Out of a total of over 800 arrests across 16 countries, 155 arrests were tied to Swedish investigations and another 100 were arrested in Finland. Australia said it had charged more than 200 people.
"Yesterday, early in the morning, the Swedish police performed one of the most extensive strikes ever in intelligence-led police operations against violent crime and drug networks," Linda Staaf, head of intelligence at the Swedish police, told reporters.
On Monday, 70 people were arrested in Sweden and another five in Spain, in addition to another 80 Swedish arrests tied to the operation, Staaf told the press conference organised by Europol in The Hague.
"Many of them (were) persons with essential roles and heavy influence on the drug market. Those who instigate murders and violence, by shootings and explosions, right in the middle of the Swedish society," Staaf said.
Sweden has for years struggled to counter a rise in crime tied to criminal gangs, which has resulted in a spike of fatal shootings and bombings in an otherwise peaceful country.
Using phones planted by the US FBI, law enforcement officers were able to read the messages of global underworld figures in around 100 countries as they plotted drug deals, arms transfers and gangland hits on the compromised ANOM devices.
Of the total 12,000 ANOM users, Swedish police had access to about 1,600 accounts, and eventually honed in on around 600 people, according to the police.
Using this information, Staaf said Swedish police had been able to "prevent more than 10 planned murders within Sweden."

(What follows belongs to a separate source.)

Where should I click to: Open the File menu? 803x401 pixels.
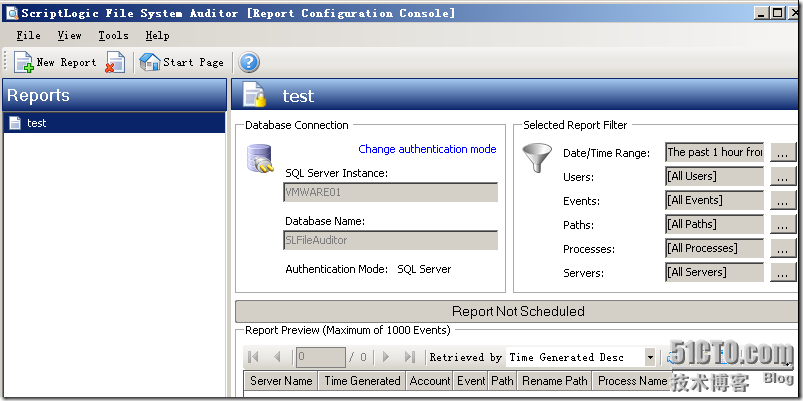click(x=28, y=35)
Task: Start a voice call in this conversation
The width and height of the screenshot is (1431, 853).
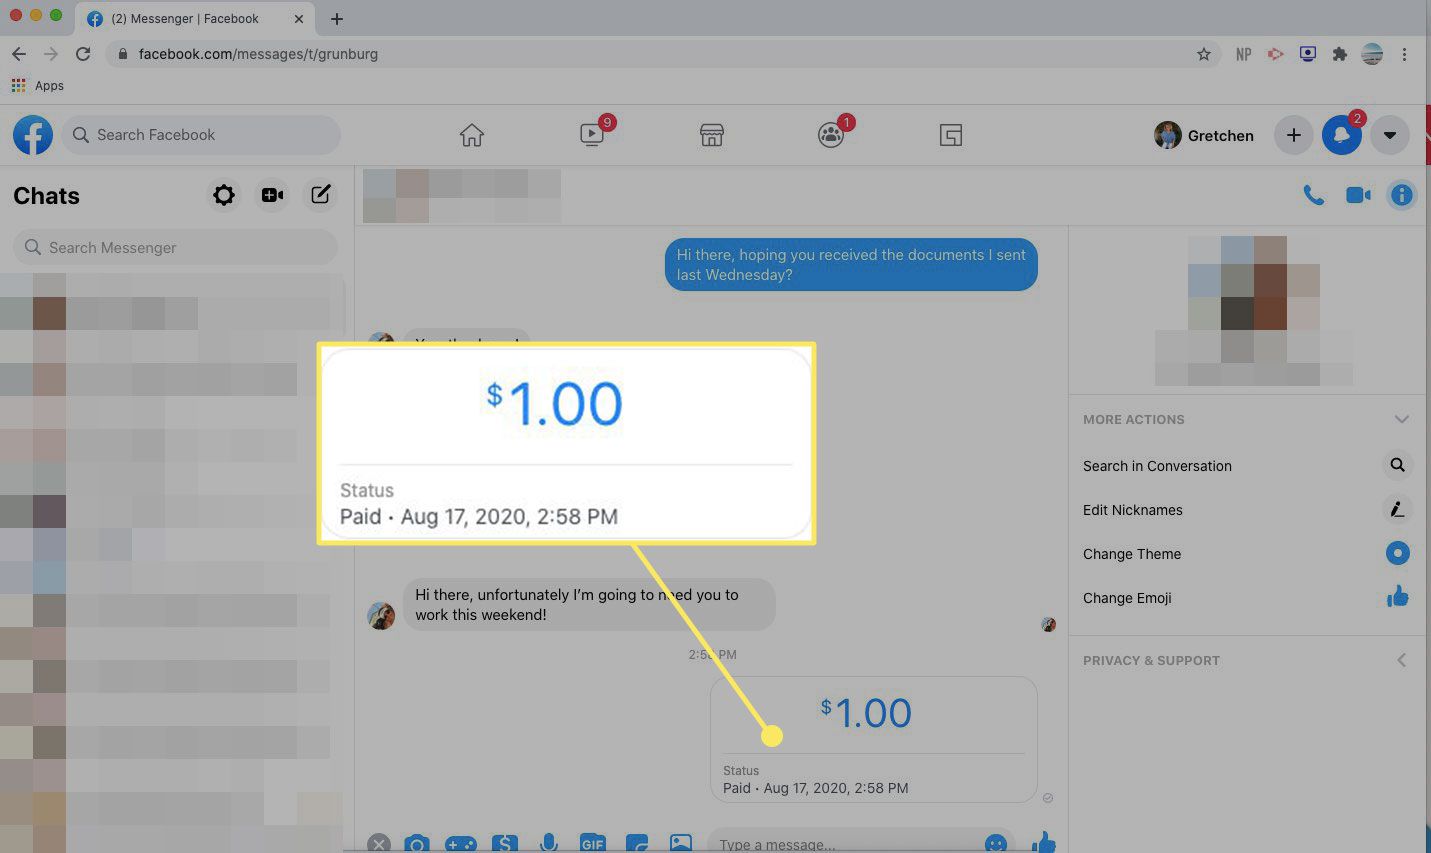Action: (x=1313, y=195)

Finnish police meanwhile said in a statement on Tuesday they made almost 100 arrests and seized "more than 500 kilos of drugs, dozens of weapons and hundreds of thousands of euros in cash," during extensive raids carried out as part of the operation.
The raids included a major seizure of cannabis and machine guns in the capital region, as well as a workshop in the southern town of Tampere "where 3D printers were being used to manufacture firearms components," police said.
In Nordic neighbour Norway, a total of seven arrests had been made.
Police in many countries had already been able to benefit from the June 2020 infiltration of the Encrochat network, which was also widely used by criminals.
This also lead to a wave of arrests, and Staaf described it as a "game changer in combatting serious violent crime."